Electronics > Projects, Designs, and Technical Stuff
DDR2 chip how slow can you go?
Berni:
--- Quote from: JohanHoltby on September 01, 2019, 10:40:11 am ---
--- Quote from: Yansi on September 01, 2019, 10:05:03 am ---I still think this project is poorly thought out and the goal is not clear.
--- End quote ---
Interested (with a true open mind, not aiming for protecting my darling) in what you think is the poor parts and do you have any suggestions? In the end I want this to be as a good product as it possible could be.
To give some more background:
Normally I get a limited test specification which are updated many times so there for I enjoy wokring with matrix based interface systems (TPs, instruments and PS on columns and they can be switched in by software to a number of shared rows e.g. PXI-2533) which enable only software updates as the product specification updates as long as the TPs stay in place.
However DUTs break and people make mistakes so debugging and safety is important. This leads to multiple reruns to find bugs and broken equipment in worst case. To avoid reruns I want an all seeing scope which can log all current and voltage going through the matrix. Whenever any thing breaks I want the matrix to trigger if e.g. a current is above set value and disconnect the switch.
Since the specifications is not set ahead of time I want to have it modular so that it will be able to connect and disconnect modules depending on specification changes. And since test systems is almost always one offs making custom PCBs are very costly in regards to labor cost.
Yansi with that background what would you suggest?
--- End quote ---
Ah now i get it what you are trying to do.
In terms of that i have two suggestions depending on the response time needed.
1) Near instantanious response time:
Just connect a bunch of ADCs to a FPGA and build a standard data analysis block inside it. Each ADC channel feeds its own data analysis block that on the fly measures a bunch of parameters about the input waveform. Then have another block constantly do a comparison of those values against some configured min/max ranges, if it goes out of range the FPGA can signal it in a matter of nanoseconds to the outside so that you switch whatever you needed to switch.
2) Milisecond range response time:
Grab something like a FTDIs USB3.0 FIFO chip ( FT600/FT601 ) and use a little bit of CPLD glue logic to connect it to a bunch of ADCs. As soon as you give it power it simply starts streaming the ADC data out to the USB host and that's all it does, no configuration or anything. Then you plug this into a small PC running windows or a single board computer running linux where you write your software to take in the data, analyze it and then send a command to switch whatever you need via any means you like: Serial, USB, Ethernet, SCPI etc... The advantage here is that you have gigabytes of RAM available to buffer it or at these speeds the data can easily be directly written to the hard drive giving you terabytes of recording memory.
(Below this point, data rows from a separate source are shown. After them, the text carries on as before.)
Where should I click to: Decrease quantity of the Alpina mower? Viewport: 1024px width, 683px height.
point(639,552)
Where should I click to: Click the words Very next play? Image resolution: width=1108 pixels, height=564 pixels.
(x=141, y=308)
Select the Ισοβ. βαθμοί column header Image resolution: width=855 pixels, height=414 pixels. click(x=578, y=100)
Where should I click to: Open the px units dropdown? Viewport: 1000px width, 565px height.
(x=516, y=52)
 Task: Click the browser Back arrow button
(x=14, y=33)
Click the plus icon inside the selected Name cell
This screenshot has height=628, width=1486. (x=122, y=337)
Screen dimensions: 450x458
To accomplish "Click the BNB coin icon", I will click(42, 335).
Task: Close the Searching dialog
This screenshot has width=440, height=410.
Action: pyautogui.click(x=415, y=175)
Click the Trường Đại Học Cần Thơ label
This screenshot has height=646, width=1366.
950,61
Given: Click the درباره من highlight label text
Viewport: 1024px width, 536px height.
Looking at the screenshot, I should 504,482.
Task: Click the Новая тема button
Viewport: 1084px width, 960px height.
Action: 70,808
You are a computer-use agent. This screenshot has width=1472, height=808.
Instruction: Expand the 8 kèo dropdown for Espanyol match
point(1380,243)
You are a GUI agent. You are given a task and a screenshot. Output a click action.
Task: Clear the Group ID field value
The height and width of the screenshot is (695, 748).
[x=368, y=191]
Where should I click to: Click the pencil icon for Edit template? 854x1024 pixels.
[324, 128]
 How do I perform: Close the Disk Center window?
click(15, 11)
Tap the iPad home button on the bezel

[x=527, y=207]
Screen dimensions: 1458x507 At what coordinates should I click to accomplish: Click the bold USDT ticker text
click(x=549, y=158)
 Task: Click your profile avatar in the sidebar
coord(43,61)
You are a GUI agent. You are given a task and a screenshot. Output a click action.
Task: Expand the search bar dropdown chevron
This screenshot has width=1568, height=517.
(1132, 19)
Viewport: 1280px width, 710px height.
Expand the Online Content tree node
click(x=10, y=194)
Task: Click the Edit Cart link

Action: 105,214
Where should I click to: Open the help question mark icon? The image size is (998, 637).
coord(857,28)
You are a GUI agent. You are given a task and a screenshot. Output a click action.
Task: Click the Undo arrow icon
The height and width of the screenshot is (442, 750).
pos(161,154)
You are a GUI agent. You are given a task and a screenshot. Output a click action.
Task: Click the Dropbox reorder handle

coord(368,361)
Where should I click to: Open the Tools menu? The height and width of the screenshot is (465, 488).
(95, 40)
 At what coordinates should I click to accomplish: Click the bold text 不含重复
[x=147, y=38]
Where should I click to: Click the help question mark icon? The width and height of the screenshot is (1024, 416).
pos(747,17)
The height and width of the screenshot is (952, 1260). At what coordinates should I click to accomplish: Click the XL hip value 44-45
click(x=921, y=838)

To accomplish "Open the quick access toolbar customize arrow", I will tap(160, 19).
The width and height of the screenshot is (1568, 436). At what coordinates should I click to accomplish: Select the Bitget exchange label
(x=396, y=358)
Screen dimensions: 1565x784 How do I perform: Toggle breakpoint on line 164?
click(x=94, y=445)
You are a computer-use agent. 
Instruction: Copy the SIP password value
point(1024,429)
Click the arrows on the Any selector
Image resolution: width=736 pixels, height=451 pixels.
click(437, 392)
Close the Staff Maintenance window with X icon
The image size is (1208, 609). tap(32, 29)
There is as much processing power as you would ever need (Heck you can use Cuda for GPU acceleration even) but the response times are going to be much slower due to all the extra stuff in the loop and the OS scheduler getting in the way.
As for cheap high speed ADCs you can find 16bit ADCs that run from a megasample to >100 MSPS for a reasonable price in the form of CCD imaging digitizers (Used to turn signals from a CCD chip into digital pixels). The only problem is that these ADCs often have weird interfaces buses or LVDS and things like that to talk to them, so running them using a MCU is very annoying, but easy with a FPGA.
JohanHoltby:
The FPGA rout will be best since storing the data locally is important. USB is not an option since It's not a stable protocol for production environment. I will make a new thread with more structured specifications. I have got what I was asking for (and a lot more :)) and now feel more comfortable with the decision FPGA -> DDR [2 or3] for storing the data. Hacking is not an good option.
Thank you all for your help!
Yansi:
So why did you begin yourself, with bold statements of hacking a DDR memory? (... ... see those shifting goals?)